Dancing Maenad. Red chalk drawing. 17 x 18.5 cm.

The drawing, executed in a spirited and fluid style, is a study for a relief medallion that Sergel had made during his first stay in Rome (1767–78). The artist had arrived in the Eternal City in summer 1767 after a lengthy journey with stops in Stralsund, Berlin, Dresden, Vienna, Trieste and Venice, where the sight of the ancient art treasures moved him so deeply that by his own account he was unable to work for four months afterwards. Sergel confessed with surprising self-criticism: "After my arrival in Rome – on 27 August 1767 – I realized that there were no other masters to follow than classical antiquity and nature. I had pro-gressed far enough to see that I could not do anything properly, so I had to start to study anew, just like a child learning its first lessons" (quoted after Werner Hofmann, Johan Tobias Sergel, Kunsthalle Hamburg, 1975, p.140). In Rome, Sergel followed a systematic course of study. His days were spent in drawing – the works of classical antiquity serving as his models – and studying the works of such great Italian predecessors as Raphael and Annibale Carracci, while his evenings were devoted to nude studies.

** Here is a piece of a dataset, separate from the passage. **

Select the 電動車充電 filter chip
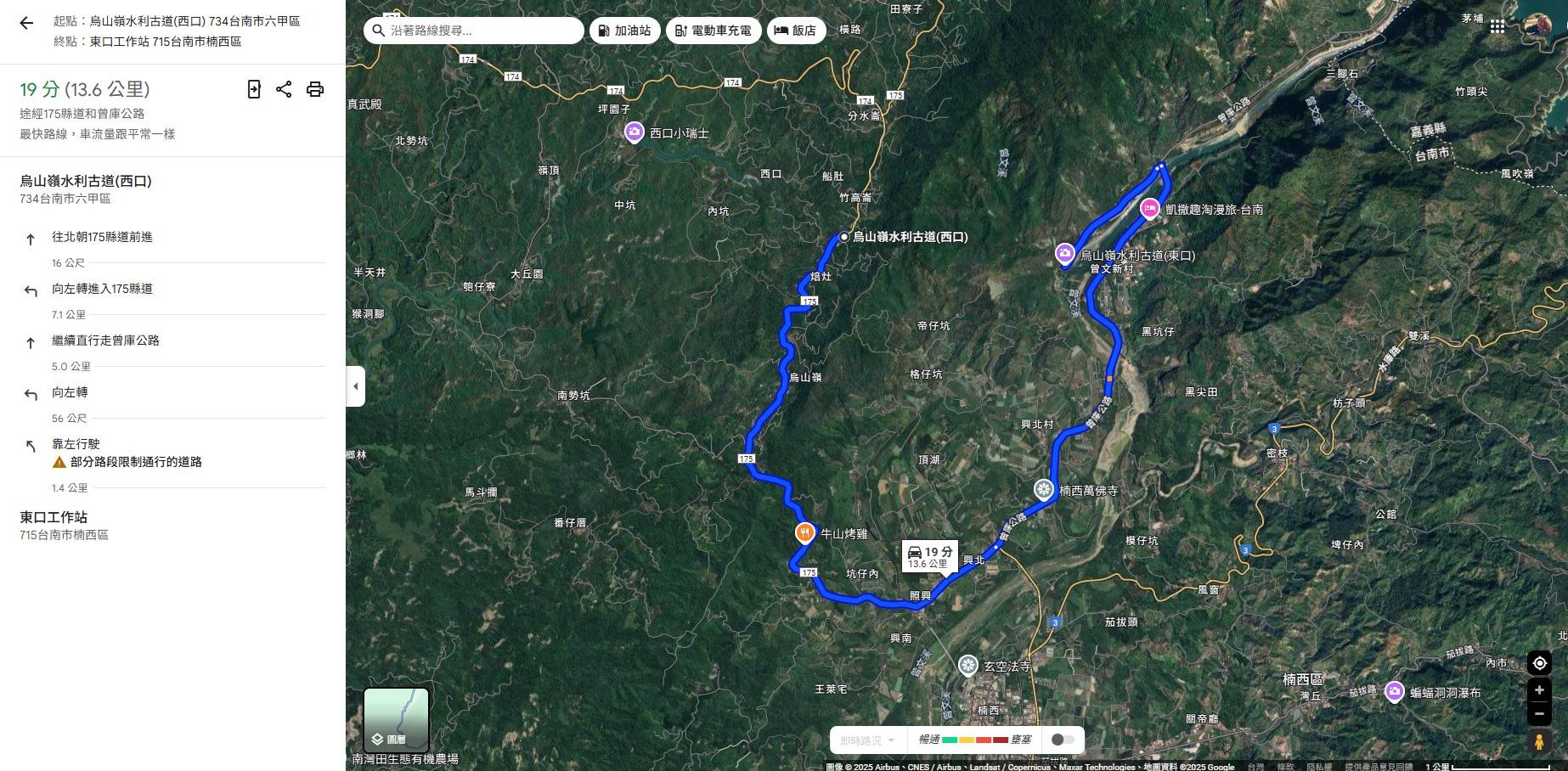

The present drawing is one of a set of red chalk drawings which were meant as experimental preliminary studies for architectural or sculptural projects and antique reliefs in Rome. Hence they are sculptural drawings in the truest sense of the word. This figure is part of a larger, classical-style dancing maenad relief that Sergel had seen in the Villa Borghese. With vigorous but accurate strokes he has captured the ecstatic pose of the dancing woman, who carries a thyrsus in her right hand and a sacrificial animal in her left. In contrast to his classical model, Sergel has placed the scene in an oval frame, with the figure of the maenad standing out against a background composed of stark, vertical parallel hatchings. The drawing is reproduced in: Ragnar Josephson. Sergels Fantasi. Stockholm 1956, vol. I, p. 63, figs. 55, 56.

Provenance: Johann Gustav Sergel, Sponga Manor, Ärila.